Keep each entry exactly as written when you repeat it, and skip the images.

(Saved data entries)
_ _ _ _ _ _ _
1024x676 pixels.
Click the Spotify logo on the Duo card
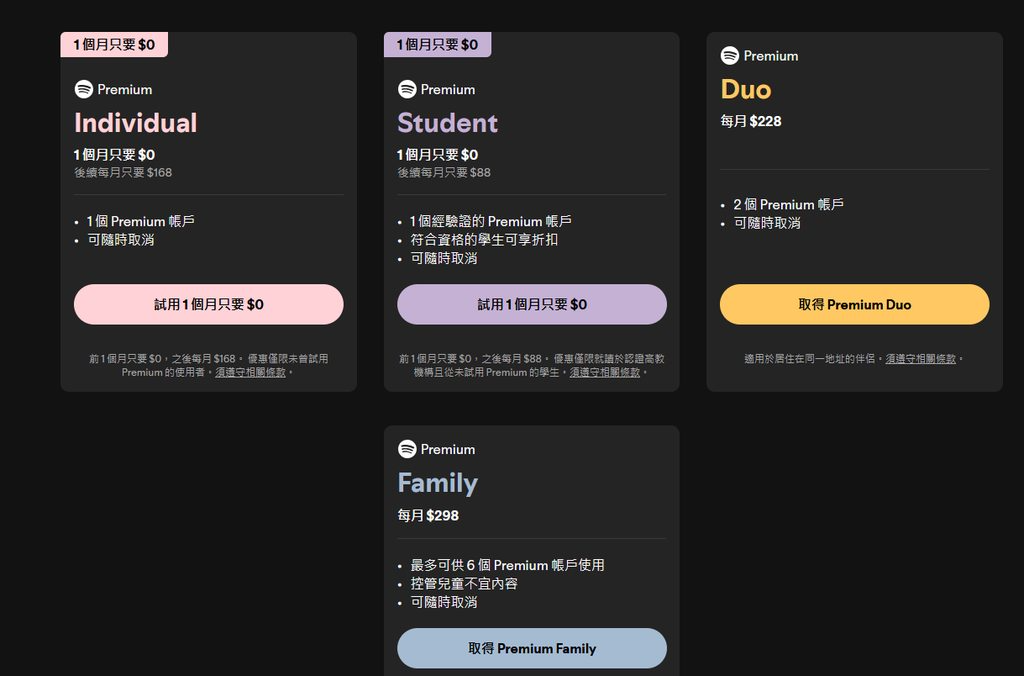point(730,56)
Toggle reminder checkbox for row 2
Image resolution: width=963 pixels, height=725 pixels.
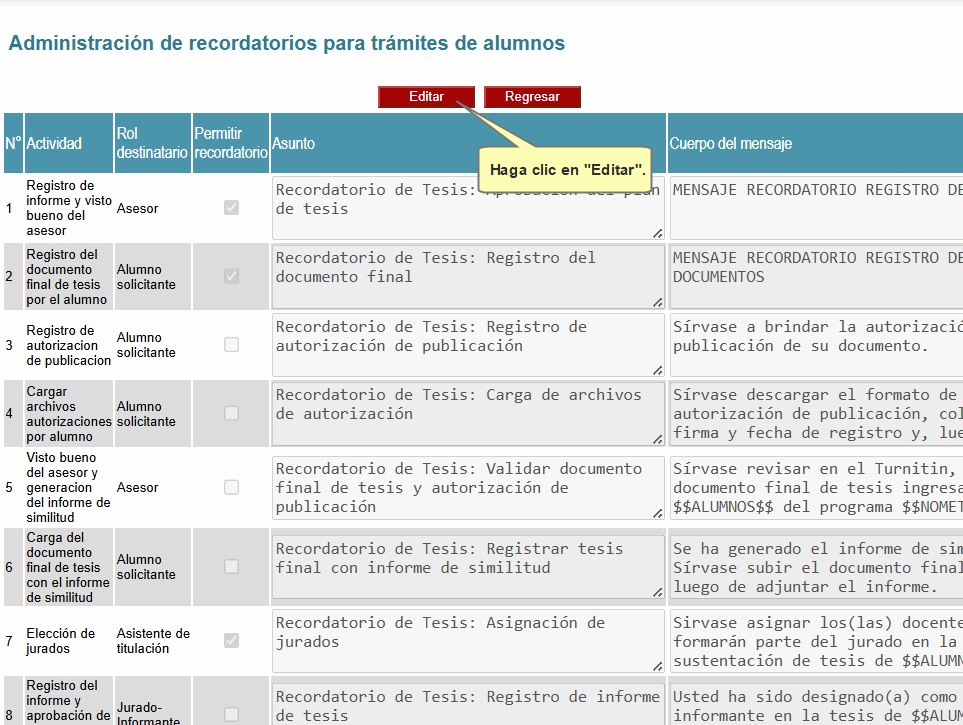click(231, 276)
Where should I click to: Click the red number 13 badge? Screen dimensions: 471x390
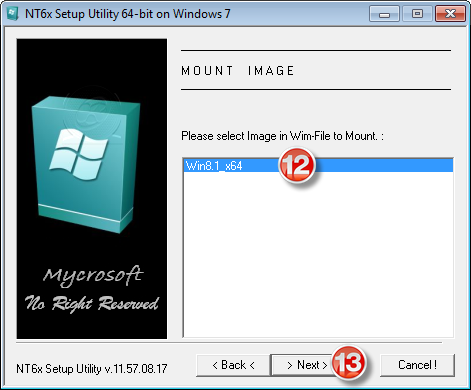[x=348, y=362]
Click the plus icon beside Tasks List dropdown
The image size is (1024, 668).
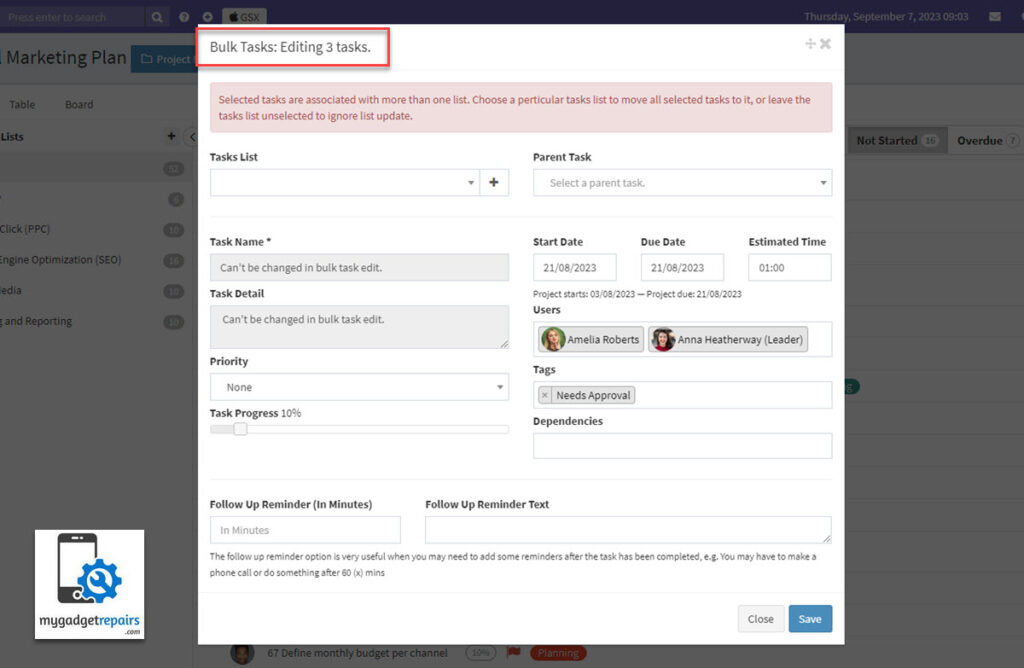[495, 182]
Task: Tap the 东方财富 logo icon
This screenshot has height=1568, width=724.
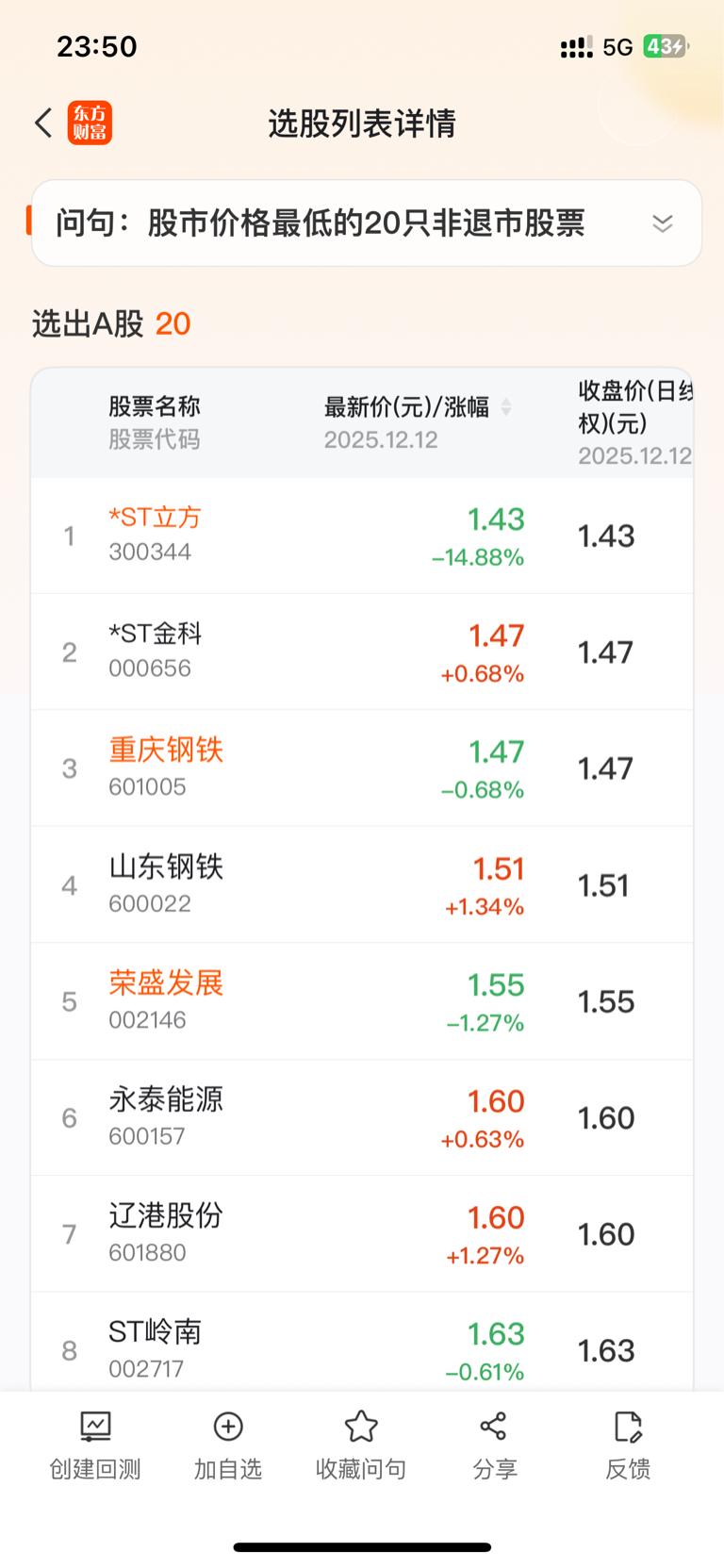Action: [90, 123]
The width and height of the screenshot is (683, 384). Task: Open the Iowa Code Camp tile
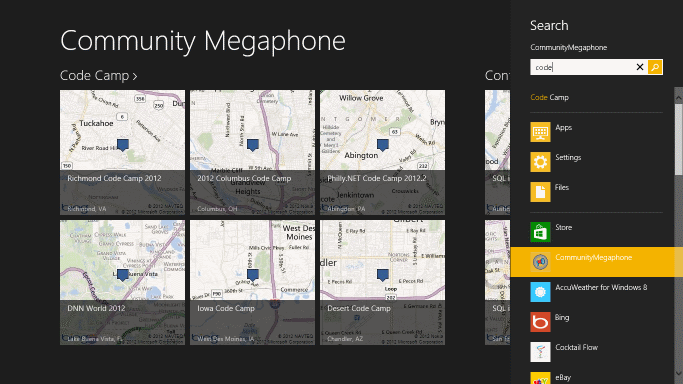(252, 282)
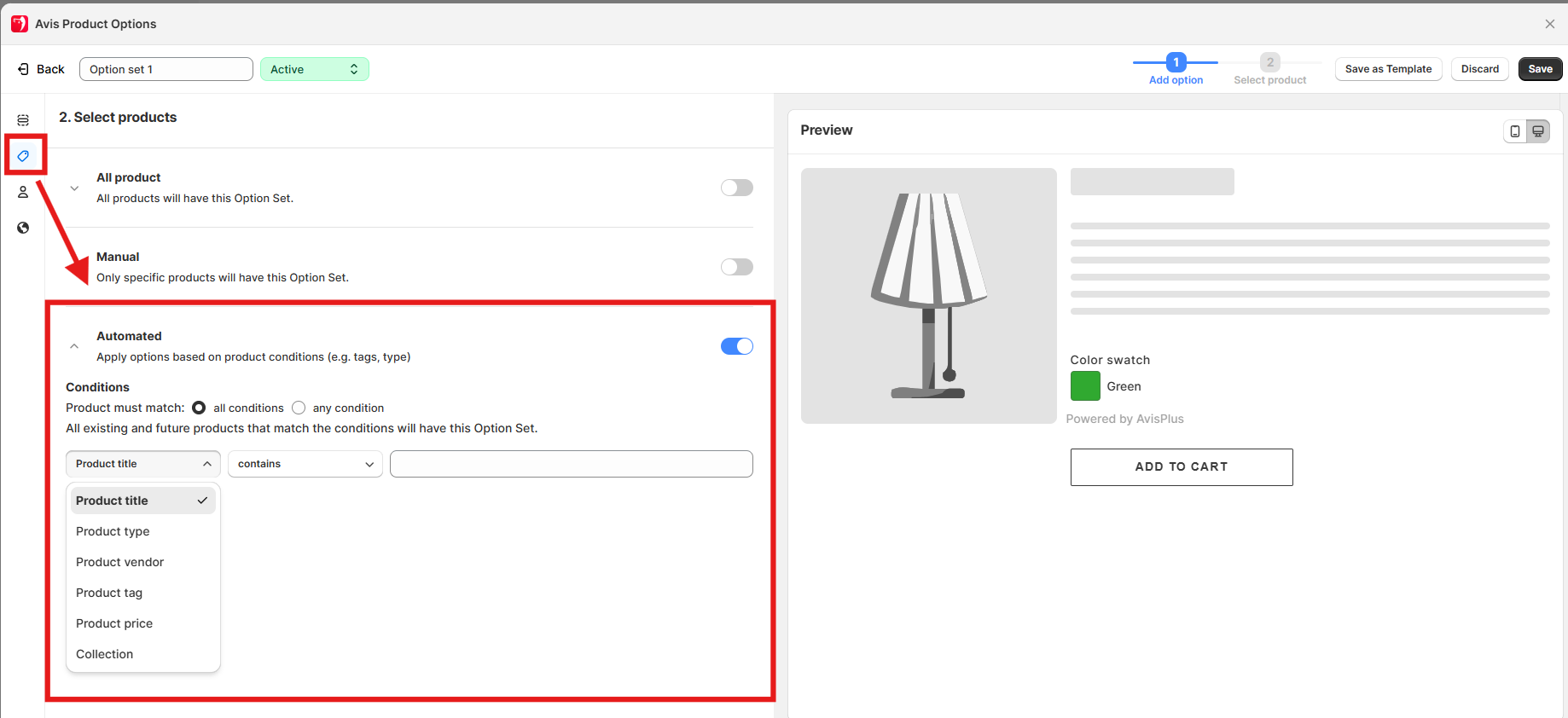
Task: Open the Active status dropdown
Action: (x=314, y=69)
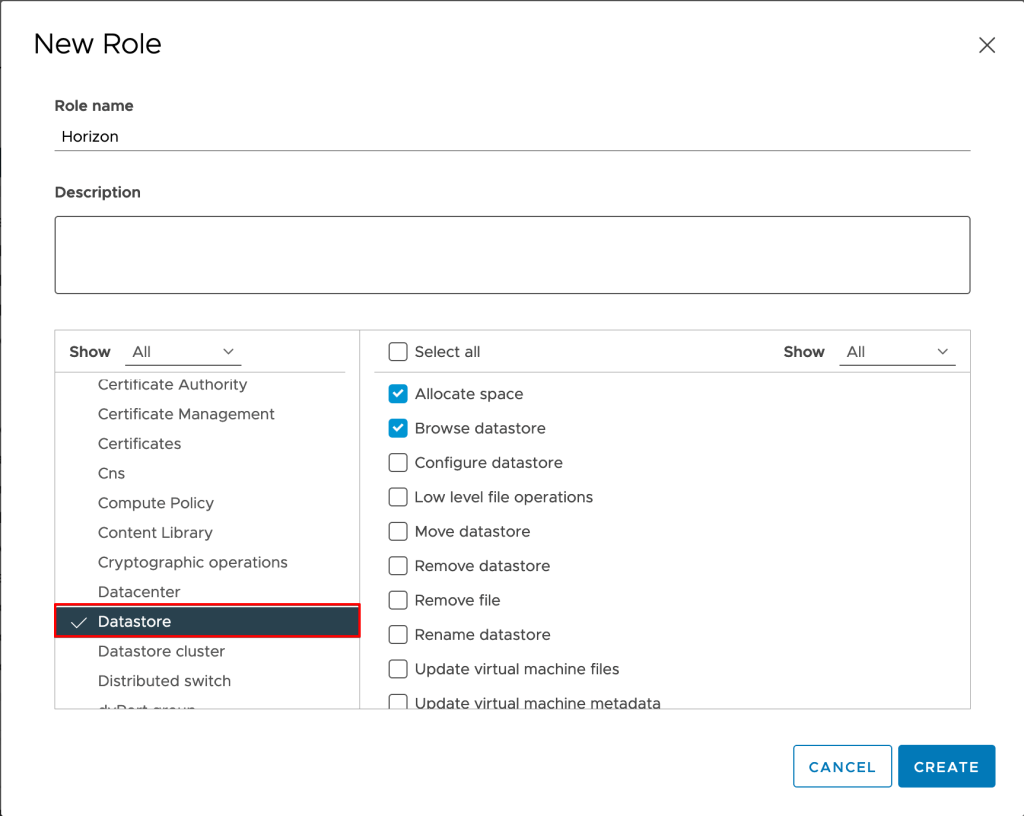
Task: Tick the Rename datastore checkbox
Action: tap(398, 635)
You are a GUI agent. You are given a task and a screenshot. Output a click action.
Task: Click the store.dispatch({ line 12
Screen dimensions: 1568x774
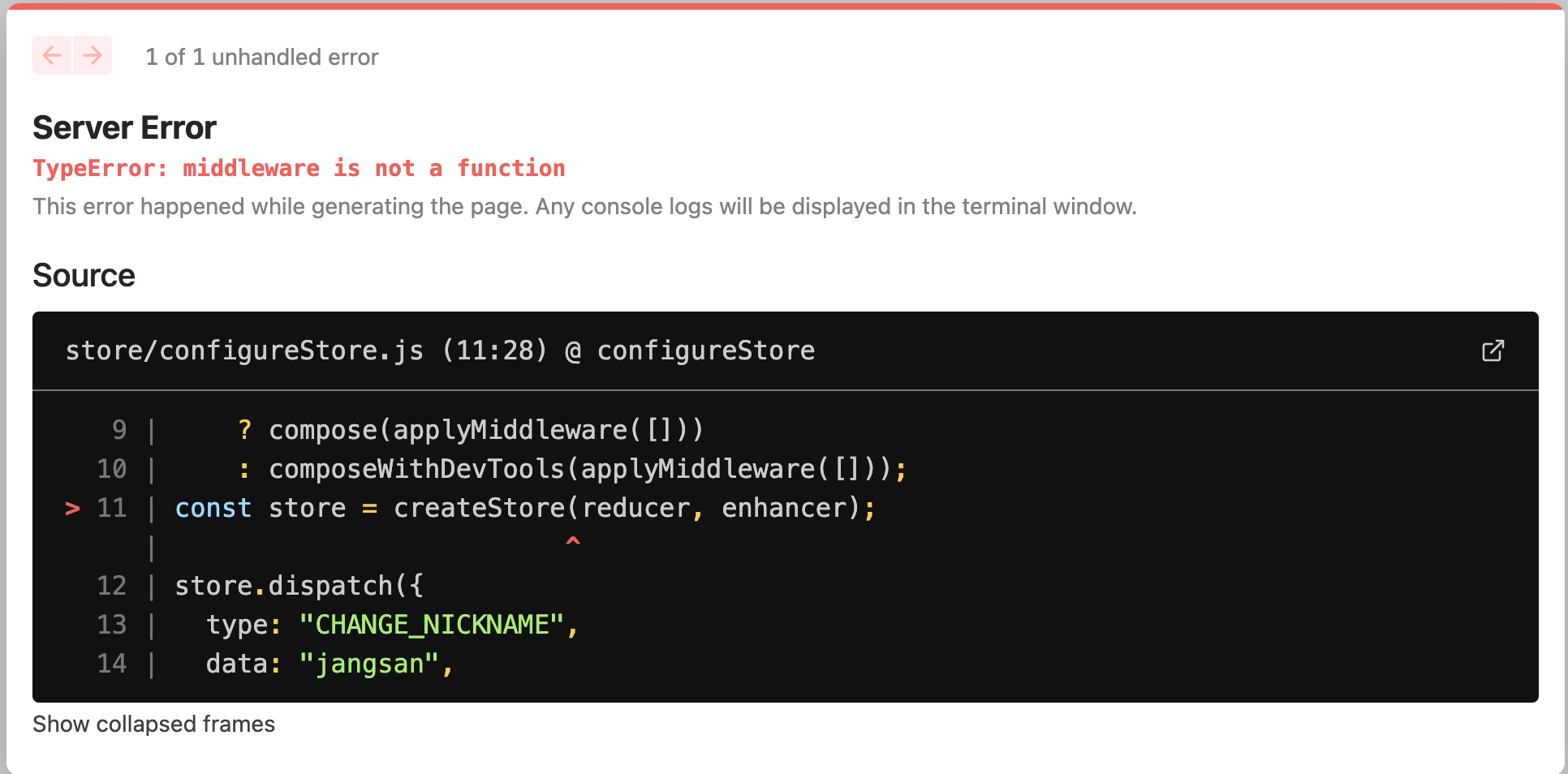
_ _ _ _ _ _ _
| FINISHED EXERCISE |
1024x676 pixels.
Click the Spotify logo on the Duo card
point(730,56)
Toggle reminder checkbox for row 2
Image resolution: width=963 pixels, height=725 pixels.
click(231, 276)
Where should I click to: Click the red number 13 badge? Screen dimensions: 471x390
[x=348, y=362]
Click the plus icon beside Tasks List dropdown
The image size is (1024, 668).
[495, 182]
Task: Tap the 东方财富 logo icon
This screenshot has height=1568, width=724.
Action: [90, 123]
The width and height of the screenshot is (683, 384). Task: Open the Iowa Code Camp tile
(252, 282)
Task: Open the Active status dropdown
Action: (x=314, y=69)
Task: Tick the Rename datastore checkbox
Action: tap(398, 635)
You are a GUI agent. You are given a task and a screenshot. Output a click action.
Task: Click the store.dispatch({ line 12
Screen dimensions: 1568x774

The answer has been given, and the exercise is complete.